Background:Background: Indolent non-Hodgkin lymphoma is typically responsive to initial immune-chemotherapy, but it is also prone to persistent recurrence. Bendamustine, an alkylating agent with properties of a purine analog, has been approved for first-line treatment of indolent non-Hodgkin lymphoma in Japan. Although China has approved the second-line treatment of bendamustine for indolent B-cell non-Hodgkin lymphoma in 2019, evidence of bendamustine as first-line treatment for this patient population in China is still scanty currently.
Aims:Aims: To evaluate the efficacy and safety of bendamustine-based regimens as first-line treatment for Chinese patients with indolent B-cell non-Hodgkin lymphoma in real-world setting.
Methods:Methods: Treatment-naïve patients with indolent B-cell non-Hodgkin lymphoma were enrolled in this prospective, multicenter, single-arm, real-world study (ChiCTR2000039605). Eligible patients will be given 4-6 cycles (4 weeks/cycle) of bendamustine-based regimens including bendamustine monotherapy (90 mg/m 2 on Day 1-2), bendamustine (90 mg/m 2 on Day 1-2) plus rituximab (375 mg/m 2 on Day 1), bendamustine (70 mg/m 2 on Day 1-2) plus rituximab and cytarabine (500 mg/m 2 on Day 2-4), or bendamustine (90 mg/m 2 on Day 1-2) plus rituximab and bortezomib (1.6 mg/m 2 on Day 1, 8 and 15).
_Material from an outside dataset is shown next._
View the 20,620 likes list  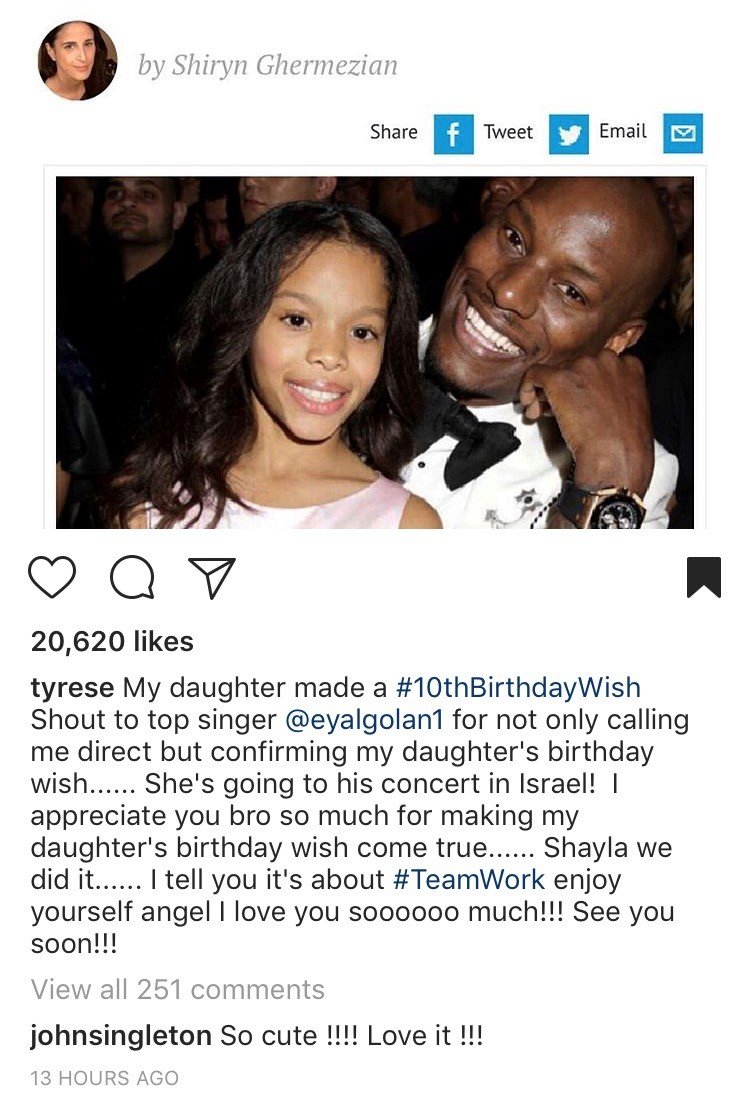[112, 642]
Tumor response was assessed by independent central review according to Lugano 2014 response criteria. Primary endpoint was objective response rate (ORR). Secondary endpoints were disease control rate (DCR) and safety.
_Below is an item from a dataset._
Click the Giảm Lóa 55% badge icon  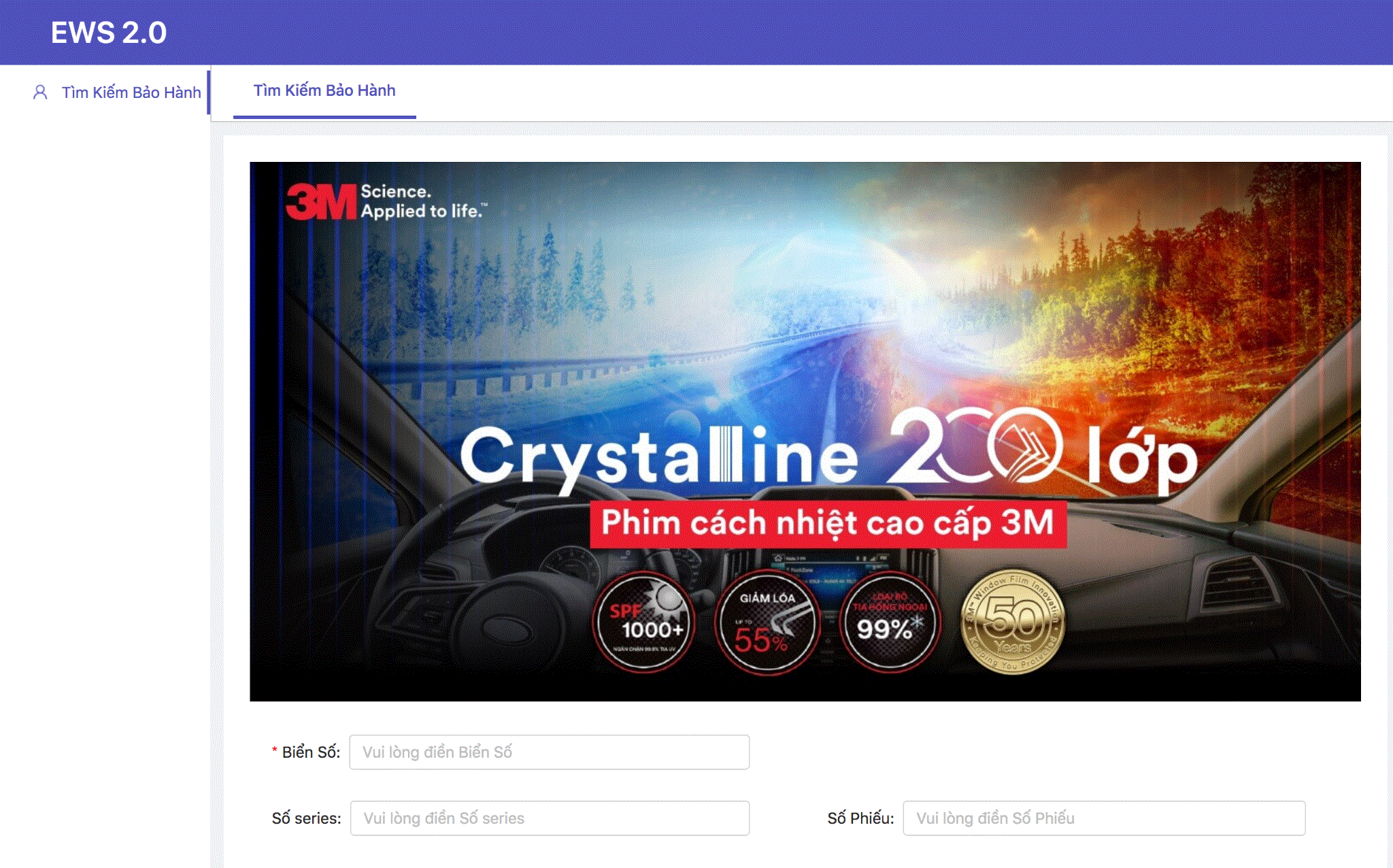click(767, 622)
Results:Results: Between December 2019 and February 2022, 29 patients were enrolled in this study. The median age of the 29 patients was 63.0 years (range, 35.0-83.0 years). Majority of patients were female (17/29, 58.6%), had stage II-IV disease (23/29, 79.3%), had an International Prognostic Index (IPI) score of 0-2 (20/29, 69.0%), and had an Eastern Cooperative Oncology Group (ECOG) Performance Status of 0-1 (21/29, 72.4%). Sixteen patients (55.2%) completed 6 cycles of treatment, and 22 patients (75.9%) completed 4-6 cycles of treatment. Of the 29 patients, 19 (65.5%) achieved a complete response, 5 (17.2%) achieved a partial response, 1 (3.5%) had a stable disease, and 4 unknown (13.8%). The ORR and DCR were 82.8% (95% CI, 64.2-94.2%) and 86.2% (95% CI, 68.3-96.1%), respectively. Hematological and non-hematological adverse events were reported in 75.9% and 17.2% of patients, respectively.